Darrel Williams ($5,200) – I’m not suggesting there isn’t a chance that Clyde Edwards Helaire ($7,000) works his way back into the lead role after being able to log full practices all week, but what exactly has Williams done to lose his recent role? Heck, CEH actually out-snapped his teammate 32-to-30 in the Chiefs’ 38-24 victory over the Bills, yet it was Williams who finished with 14 touches to Edwards-Helarie’s seven. The rookie also managed just seven yards on those opportunities.

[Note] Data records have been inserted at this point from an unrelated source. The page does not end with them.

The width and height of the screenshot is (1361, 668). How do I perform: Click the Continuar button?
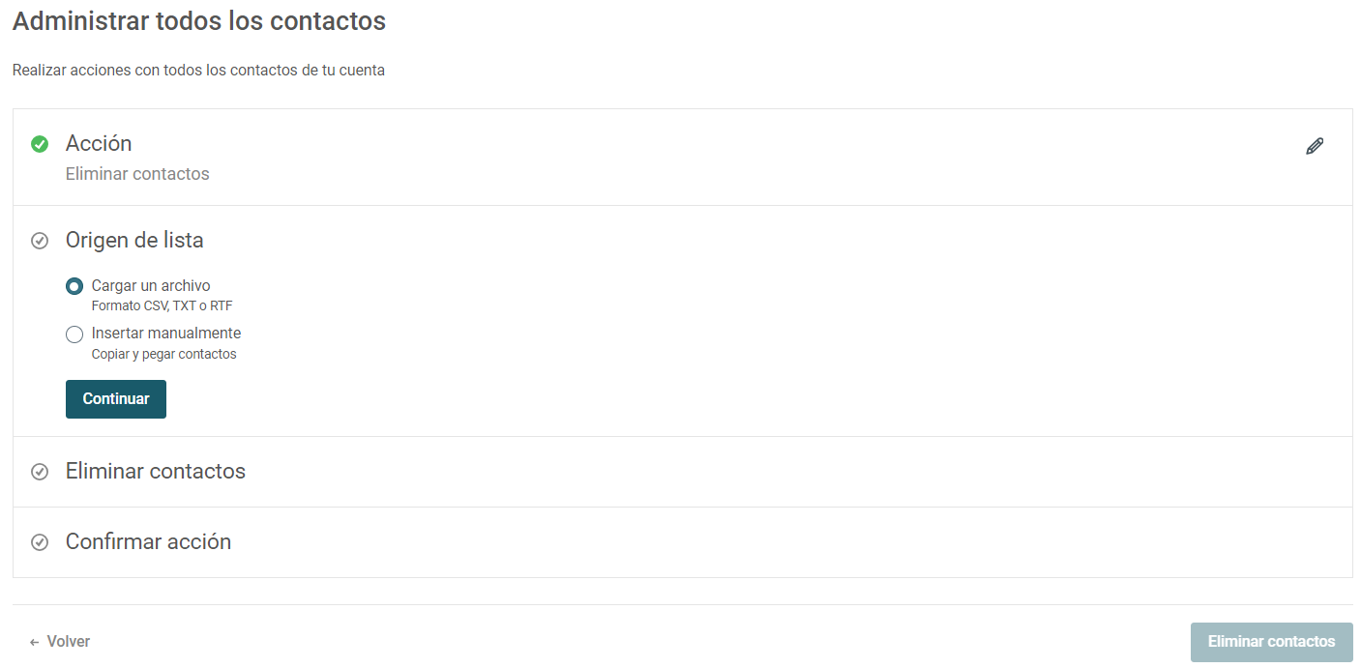coord(116,399)
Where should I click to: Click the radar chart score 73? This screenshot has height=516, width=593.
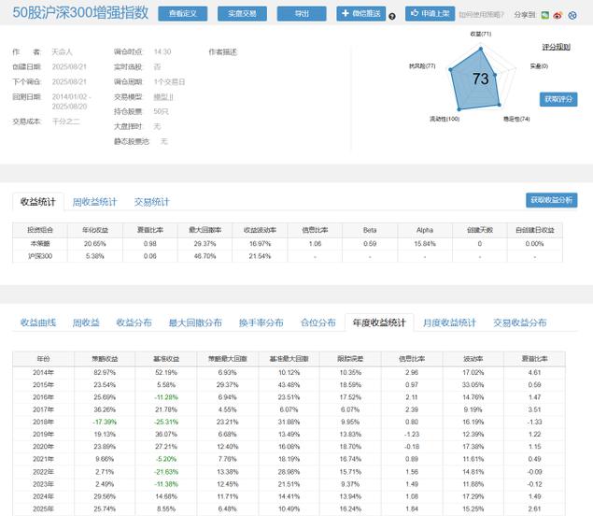(x=481, y=79)
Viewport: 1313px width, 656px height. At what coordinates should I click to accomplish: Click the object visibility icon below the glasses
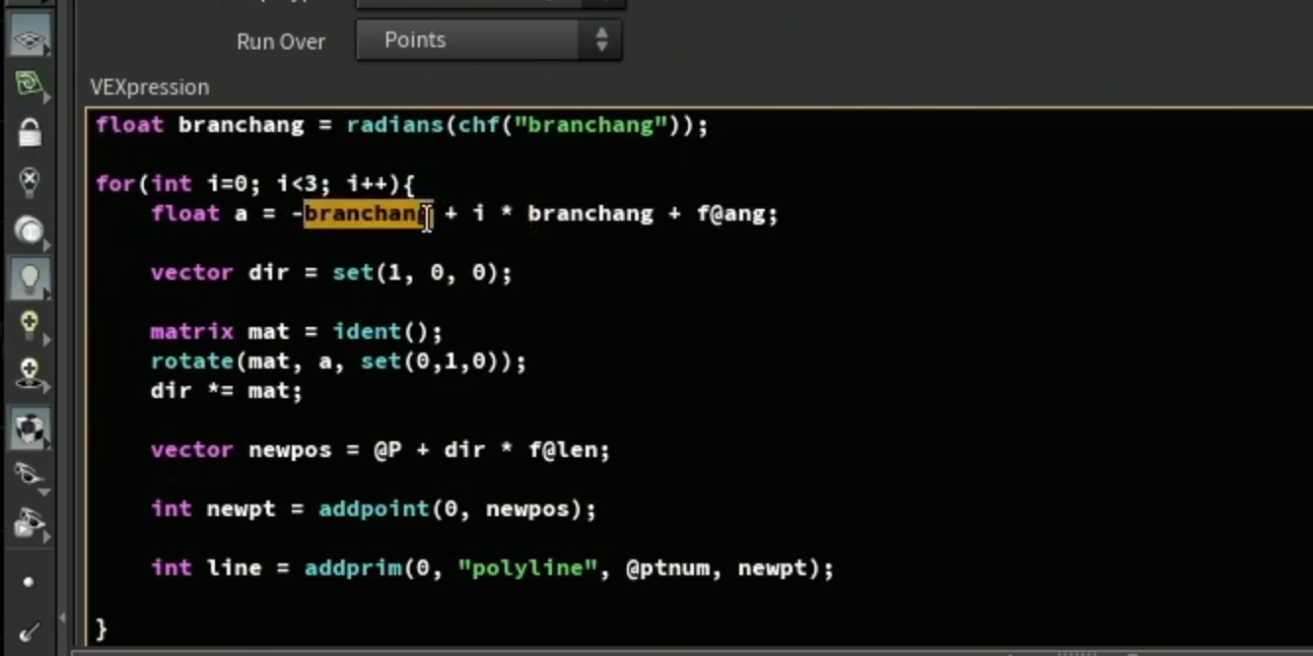click(x=30, y=524)
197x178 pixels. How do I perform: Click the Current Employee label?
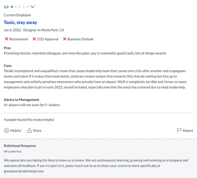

Considering Tampa Bay has surrendered the fewest DKFP to opposing RBs all season, maybe you’re better off just ignoring Kansas City’s backfield entirely; however, if I’m picking one or the other, it’s Williams that’s viable.

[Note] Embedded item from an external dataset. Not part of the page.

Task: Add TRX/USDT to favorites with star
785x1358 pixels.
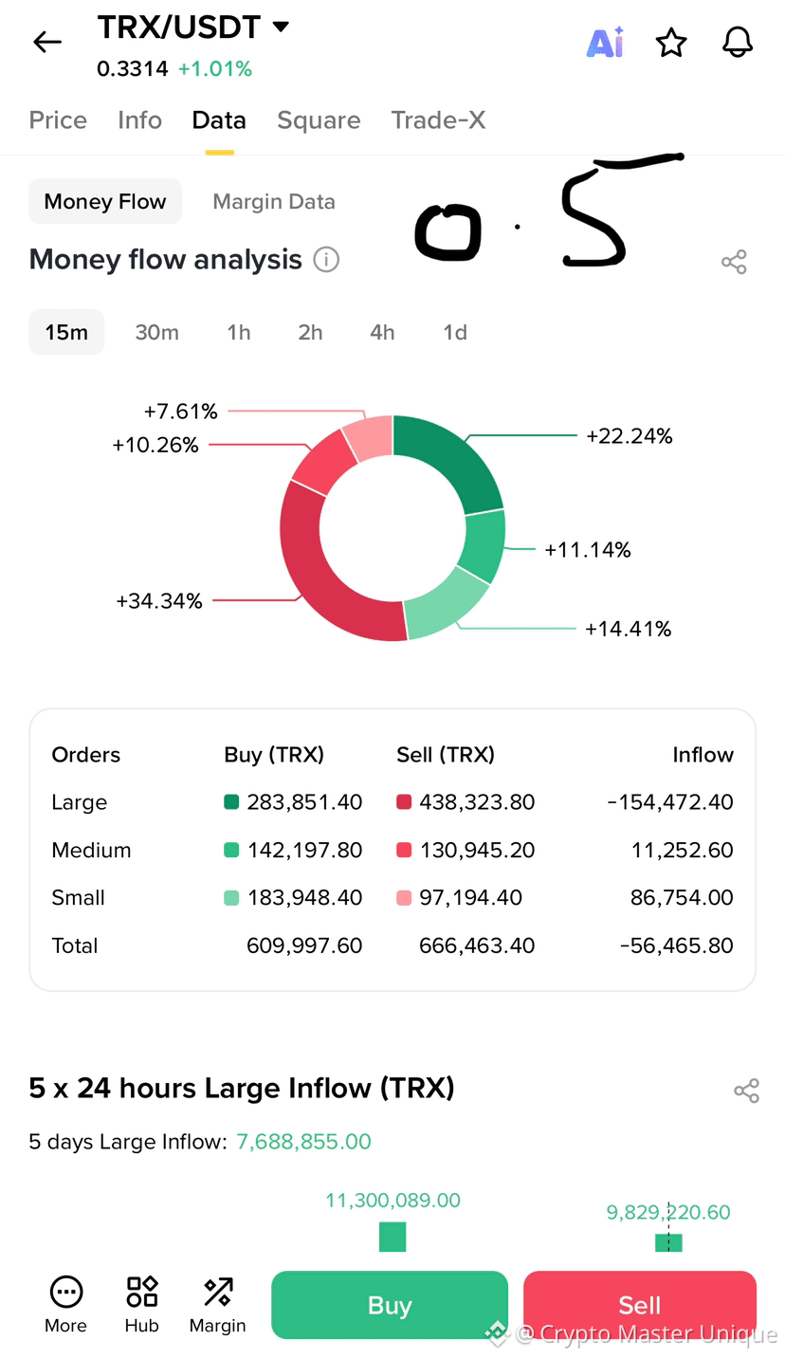Action: click(x=671, y=42)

Demarcus Robinson ($1,400) – Couple things to think about with Robinson, who did not catch a pass in the Chiefs’ most recent game and who is currently on the COVID-19 list. One, despite the goose egg against Buffalo, Robinson still played 65% of Kansas City’s offensive snaps in the AFC Championship Game. Two, Robinson was only deemed a “close contact” and he should be cleared to play by Sunday. Basically, when it comes to the Chiefs’ tertiary receiving options, I think the defining characteristic is affordability. With Sammy Watkins ($4,200) trending towards being active for this game, Robinson and Mecole Hardman ($5,600) will have to split snaps with the veteran wideout. That creates a situation where none of these three men is probably going to see more than three or four targets at most. Is Watkins really three-times more likely to get those looks than Robinson? Is Hardman four-times more likely? Well, that’s what this pricing suggests. I’ll save some salary and take my chances with the always overlooked Kansas City WR.
Clyde Edwards-Helaire ($7,000) – As mentioned above, I simply can’t envision myself getting into a situation where I’m rostering the former first-round pick. Beyond how ineffective he looked against the Bills, beyond how difficult a matchup Buccaneers D/ST ($2,800) has been for running backs all year long, I’m just not really sure what Edwards-Helaire’s role currently is. While he caught passes at LSU, the 21-year-old has registered a mere nine receptions in his past five games. Though he was billed as an every situation back, after receiving seven carries inside the opponent’s 10-yard line all the way back in Week 1, Edwards-Helaire garnered only eight more of those attempts for the rest of the regular season. This is a hefty chunk of salary cap to give up for an asset with so, so many question marks.
I think it would shock a lot of non-gamblers to know that the Chiefs are somehow just 2-8 ATS across their past 10 games. Still, Kansas City isn’t your average NFL team. In fact, they sort of remind me of recent NBA dynasties, aware that they have the ability to flick a switch whenever they so choose. The Chiefs were well on their way to crushing the Browns prior to Mahomes’ injury, and they made easy work of a dangerous Bills squad. They’re engaged. It’s the playoffs. It’s the Super Bowl. If Kansas City is playing at its highest level, there’s no team in football that can match that.